REPUBLIKA.CO.ID, MALANG -- Sastrawan legendaris Indonesia, Taufik Ismail mengaku miris dengan menurunnya tingkat literasi pelajar Indonesia dewasa ini. Dahulu, Taufiq bercerita, saat ia masih muda, siswa SMA sederajat diwajibkan menamatkan 25 judul buku dan membuat 108 karangan selama tiga tahun masa sekolah.
Hal ini disampaikan Taufiq saat menjadi pembicara pada Cangkrukan Multidisipliner Universitas Muhammadiyah Malang (UMM) Gazebo Forum yang digelar di area gazebo perpustakaan pusat UMM, akhir pekan lalu.
Sastrawan bergelar Datuk Panji Alam Khalifatullah ini memberi apresiasi pada UMM Gazebo Forum sebagai wahana penguatan literasi. Kegiatan ini merupakan kolaborasi antara Humas UMM dengan program studi Pendidikan Bahasa Indonesia dalam rangka memperingati Hari Puisi Nasional yang jatuh pada 28 April. Acara ini selanjutnya dirangkai dengan Lomba Cipta Puisi dan Baca Seribu Puisi oleh para siswa SMA sederajat se-Jawa Timur yang digelar malam harinya.
Di forum ini, Taufiq Ismail mengeluarkan ‘unek-uneknya’ tentang dunia literasi sastra. Indonesia, lanjutnya, terhitung sudah separuh abad menderita akibat miskin membaca. “Paradigma baru yang berkembang sekarang mengarahkan pelajar lebih banyak gandrung pada media sosial. Kebijakan terbaru, siswa SD diwajibkan menamatkan toga judul buku sastra selama masa sekolah, SMP enam judul buku, dan SMA 15 judul buku. Tapi nyatanya, ini jauh dari tercapai, bahkan 0 buku yang dibaca siswa. Ini menyedihkan sekali,” ujar pria kelahiran Bukittinggi ini.
Padahal, melalui sastra manusia tak hanya menuliskan untaian kata-kata, tapi juga pengungkapan isi pikiran. Pikiran akan terbarukan dengan menulis dan membaca karya sastra, puisi misalnya. Puisi sarat akan nilai-nilai moral, intelegensi, dan estetika.
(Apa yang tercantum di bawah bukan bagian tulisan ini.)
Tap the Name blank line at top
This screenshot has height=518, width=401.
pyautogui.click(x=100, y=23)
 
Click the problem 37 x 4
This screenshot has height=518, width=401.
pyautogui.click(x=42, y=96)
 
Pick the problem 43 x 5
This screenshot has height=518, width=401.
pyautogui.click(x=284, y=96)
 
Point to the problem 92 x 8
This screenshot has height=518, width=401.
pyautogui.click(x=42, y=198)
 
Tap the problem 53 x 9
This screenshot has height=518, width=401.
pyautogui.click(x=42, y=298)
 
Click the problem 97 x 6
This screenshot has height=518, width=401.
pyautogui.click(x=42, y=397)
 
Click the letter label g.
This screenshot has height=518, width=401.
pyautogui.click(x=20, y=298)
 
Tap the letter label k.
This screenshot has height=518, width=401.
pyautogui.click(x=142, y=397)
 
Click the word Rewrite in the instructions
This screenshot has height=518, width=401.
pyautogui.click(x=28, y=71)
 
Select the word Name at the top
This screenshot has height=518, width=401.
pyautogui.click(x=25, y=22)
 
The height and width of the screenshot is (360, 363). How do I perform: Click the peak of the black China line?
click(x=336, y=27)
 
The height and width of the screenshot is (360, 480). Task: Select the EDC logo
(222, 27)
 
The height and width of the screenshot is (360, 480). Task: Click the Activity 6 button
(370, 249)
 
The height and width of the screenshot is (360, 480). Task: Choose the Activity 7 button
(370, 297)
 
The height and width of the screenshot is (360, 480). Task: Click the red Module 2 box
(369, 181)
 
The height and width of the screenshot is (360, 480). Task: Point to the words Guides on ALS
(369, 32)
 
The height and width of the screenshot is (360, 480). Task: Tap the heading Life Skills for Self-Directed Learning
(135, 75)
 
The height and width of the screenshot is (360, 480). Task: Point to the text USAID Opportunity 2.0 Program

Puisi masuk dalam tiap ruang kehidupan. “Definisi, sejarah, dan teori sastra itu bukan yang utama, tapi minat membaca dan nilai yang didapatnya,” ujar Taufiq.
Bangsa Indonesia sudah menjadi bangsa yang rugi karena mengalami penurunan yang jauh dalam hal literasi sastra. Dia mengatakan, pelajar harus mengembalikan hal ini melalui transformasi literasi. "Mulailah membaca dan menulis sastra, melalui kebiasaan menulis buku harian, ini akan memupuk semangat menulis. Membaca, membaca, membaca. Mengarang, mengarang, mengarang,” pesan Taufiq pada para pelajar.
Sementara itu, narasumber kedua, Arif Budi Wurianto mengisahkan tentang Kartini yang dipingit pada zamannya. Kakak kandung Kartini, Sosrokartono miris melihat adiknya tak bisa mengenyam pendidikan seperti dirinya akibat terbelenggu budaya yang mengimani bahwa perempuan harus dipingit sampai menikah.
“Tubuhmu boleh dipingit, tapi yang bebas adalah pikiranmu. Bebaskan pikiranmu dengan membaca,” pesan Sosrokartono pada Kartini disampaikan Arif Budi di hadapan ratusan siswa SMA se-Malang Raya dan mahasiswa yang hadir.
Sastra di mata Arif yang juga kepala unit Bahasa Indonesia untuk Penutur Asing (BIPA) adalah sebuah gejala kebudayaan. Berbicara budaya berarti berbicara nilai humanisme dan pengharkatan manusia. Melalui aktivitas membaca dan menulis sastra, manusia akan terhalau untuk menjadi insan bermartabat. Menulis sastra adalah peluang mengekspresikan diri tanpa tekanan.